Au-delà des clichés, la vie à Cité Soleil
Par Amélie Baron
Article publié sur RFI.fr le mardi 31 décembre
L’image d’un pays pauvre et violent colle à la peau d’Haïti. L’histoire récente faite de troubles politiques, d’émeutes de la faim et de la lente reconstruction après le séisme prouve que la première République noire de l’histoire peine à trouver la voie de la démocratie. Mais il y a aussi une part de fantasmes qui entourent le pays et particulièrement son plus grand bidonville Cité Soleil. Cité Soleil, deux mots chargés de mythes pour ceux, en Haïti comme à l’étranger, qui n’y sont jamais allés.

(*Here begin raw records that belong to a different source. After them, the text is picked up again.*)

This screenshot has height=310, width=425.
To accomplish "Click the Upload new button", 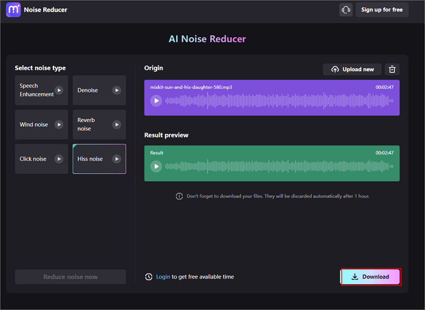I will [352, 69].
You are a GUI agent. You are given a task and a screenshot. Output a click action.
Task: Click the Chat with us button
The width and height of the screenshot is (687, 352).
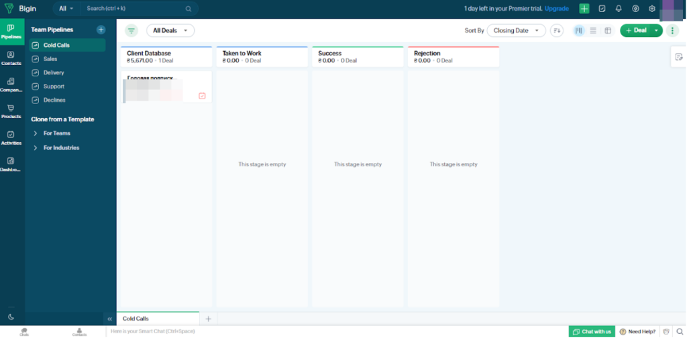[x=592, y=331]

Cette commune a été créée par François Duvalier dans les années 1970. L’idée du dictateur était d’avoir un village modèle pour accueillir les ouvriers des usines de sous-traitance qui venaient s’installer à Port-au-Prince. Mais l’afflux non maîtrisé de population venue des provinces a rapidement transformé la zone du bord de mer en immense bidonville.

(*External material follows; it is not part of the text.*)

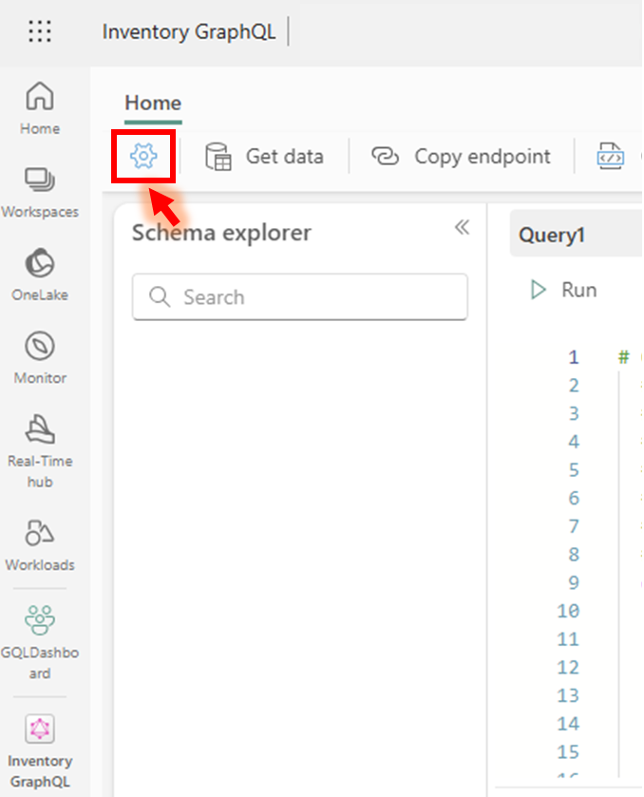Collapse the Schema explorer panel
The width and height of the screenshot is (644, 797).
click(x=462, y=227)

Dans les dernières années de la dictature, Cité Soleil constitue, avec les autres quartiers défavorisés de la capitale, le fief politique de Jean-Bertrand Aristide. Suite au départ précipité du président surnommé Titid en février 2004, Cité Soleil devient le théâtre de violences politiques féroces. Le 30 septembre 2004 ses partisans lancent un mouvement sinistrement appelé opération Bagdad. Près de 2 000 personnes trouvent la mort durant l’année qu’aura duré cette opération Bagdad.
Avec les actions des casques bleus et le travail de la Commission nationale de désarmement, Cité Soleil a pu, au fil des années, retrouver un calme relatif. Mais fin 2013, les violences entre bandes armées connaissent une recrudescence dans la commune la plus pauvre d’Haïti. Et du même coup, les fantasmes faisant de Cité Soleil une zone de non-droit, un endroit duquel on ne peut pas sortir en vie, refont surface.
Au dernier recensement, en 2003, la population y était estimée à 360 000 personnes mais c’est une minorité qui s’entre-tue pour le contrôle du bidonville. Si les tirs résonnent au cours des nuits, la majorité des habitants de Cité Soleil vit chaque jour avec l’espoir de sortir de la misère.